Many legitimate charities are soliciting donations to support the nation’s military veterans as well as the families of active-duty personnel. And despite tough economic times, people reportedly are responding generously to these requests. However, not all “charities” are legitimate. Some are sham operators whose only purpose is to make money for themselves. The Federal Trade Commission, the nation’s consumer protection agency, says there are several ways to make sure your donations go to a legitimate charity rather than a greedy scam artist trying to use the cachet of veterans and military families to cash in. For example, did you know that the words “veterans” and “military families” in an organization’s name does not necessarily mean that veterans or the families of active-duty personnel will benefit from the money. The U.S. Department of Defense (DOD) does not endorse any charity, but recommends MilitaryOneSource, a DOD-funded program providing comprehensive information on every aspect of military life at no cost to active duty, Guard and reserve service members, and their families.
Having good credit is an important issue for all individuals and protecting that credit when your identity has been stolen is critical. Active service members who deploy can place what’s called an “active duty alert” on their credit reports to help minimize their risk of identity theft. The alert requires creditors to take steps to verify your identity before granting credit in your name. It lasts for 1 year but can be renewed.

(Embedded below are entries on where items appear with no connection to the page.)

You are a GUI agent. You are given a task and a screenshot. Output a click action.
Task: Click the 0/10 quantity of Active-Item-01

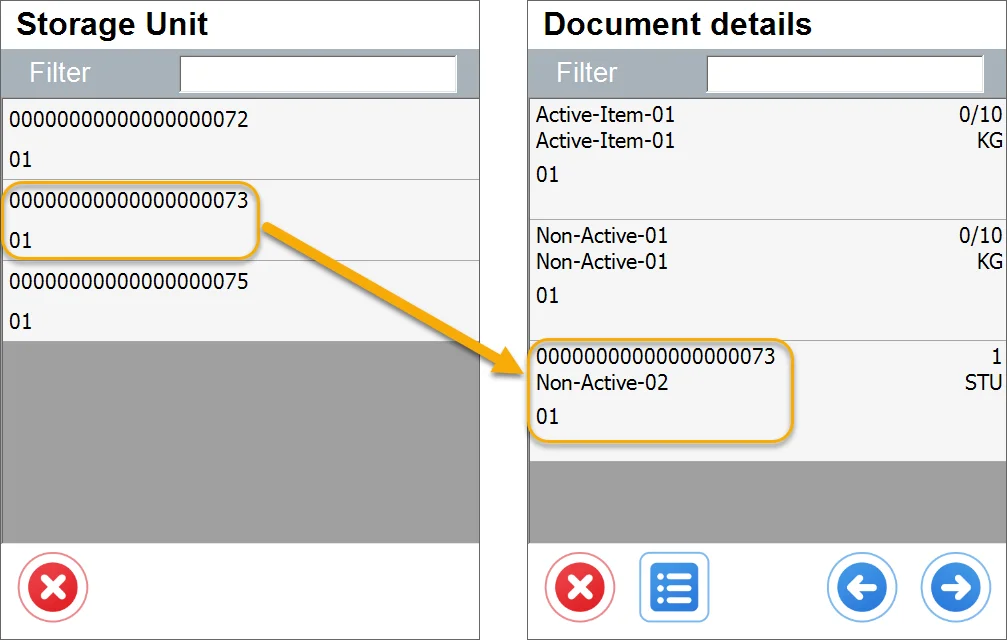pyautogui.click(x=979, y=115)
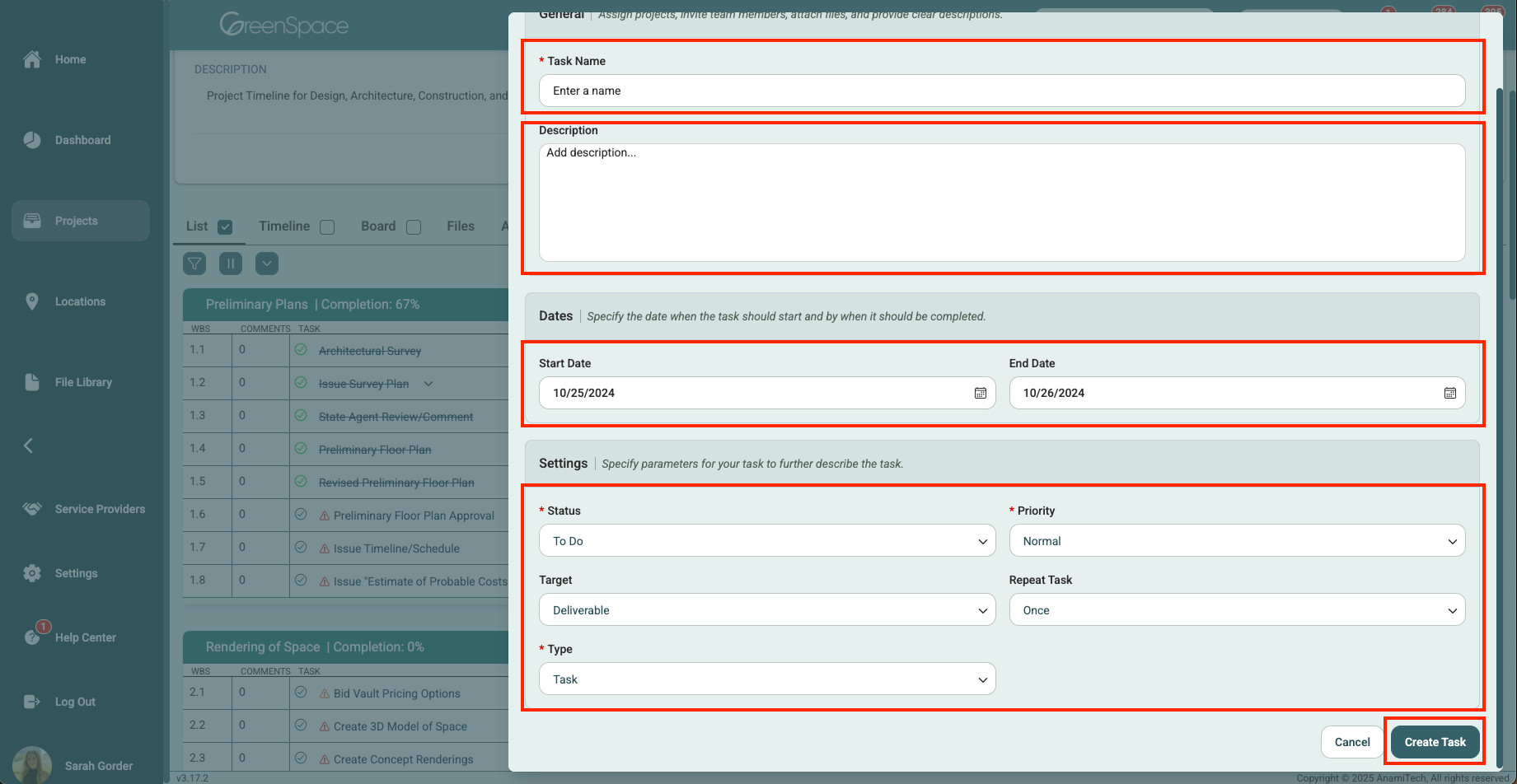Image resolution: width=1517 pixels, height=784 pixels.
Task: Click the Locations pin icon
Action: pos(32,301)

Have you ever heard about payday loans or cash advances? If you answered yes, you may know that they usually come with steep interest rates. If you are in the military, the average percentage rate charged on these types of loans cannot be more than 36%. The lender must give you documents that explain the cost of your loan and your rights. However, before you consider a payday loan or a cash advance, you may wish to consider other choices such as getting financial help from military aid societies. For example, you may wish to contact the Army Emergency Relief (703-428-0000), Navy and Marine Corps Relief Society (703-696-4904), Air Force Aid Society (800-769-8951), or Coast Guard Mutual Assistance (800-881-2462).
Unfortunately, veterans and their families are targets for some dishonest advisers who claim to offer free help with paperwork for pensions. In short, the scheme can involve attorneys, financial planners, and insurance agents trying to persuade veterans over 65 to make decisions about their pensions without giving them the whole truth about the long-term consequences. The unscrupulous brokers claim to help veterans qualify for Aid and Attendance benefits, but in fact may cause them to lose eligibility for Medicaid services or cut off victims from their money for a long time.
There are different federal agencies and offices that work to protect you and help you if you've been victimized. For more information, please visit the following websites:
U.S. Department of Justice-Civil Division's Consumer Protection Branch
The Consumer Protection Branch enforces and defends the consumer protection programs of four client agencies: the Food and Drug Administration, the Federal Trade Commission, the Consumer Product Safety Commission, and the Department of Transportation's National Highway Traffic Safety Administration. The Consumer Protection Branch is responsible for litigation under the principal Federal consumer protection laws these agencies enforce.
Federal Trade Commission
The FTC works for the consumer to prevent fraudulent, deceptive, and unfair business practices in the marketplace, and to provide information to help consumers spot, stop, and avoid them.
- Consumer Information for Military Families
- Garnishing Federal Benefits
- Consumer Sentinal/Military
- Identity Theft: Military Personnel and Families
Consumer Financial Protection Bureau (CFPB)
The CFPB mission is to make markets for consumer financial products and services work for Americans. It has a dedicated Office of Servicemember Affairs to address consumer financial challenges affecting military members, veterans, and their families. The CFPB has several resources available on their website to include:
The USA.gov website offers advice and resources specific to members of the military and veterans.
HOPE NOW is an alliance between counselors, mortgage companies, investors, and other mortgage market participants. The Department of the Treasury and the U.S. Department of Housing and Urban Development encouraged leaders in the lending industry, investors and non-profits to form this alliance.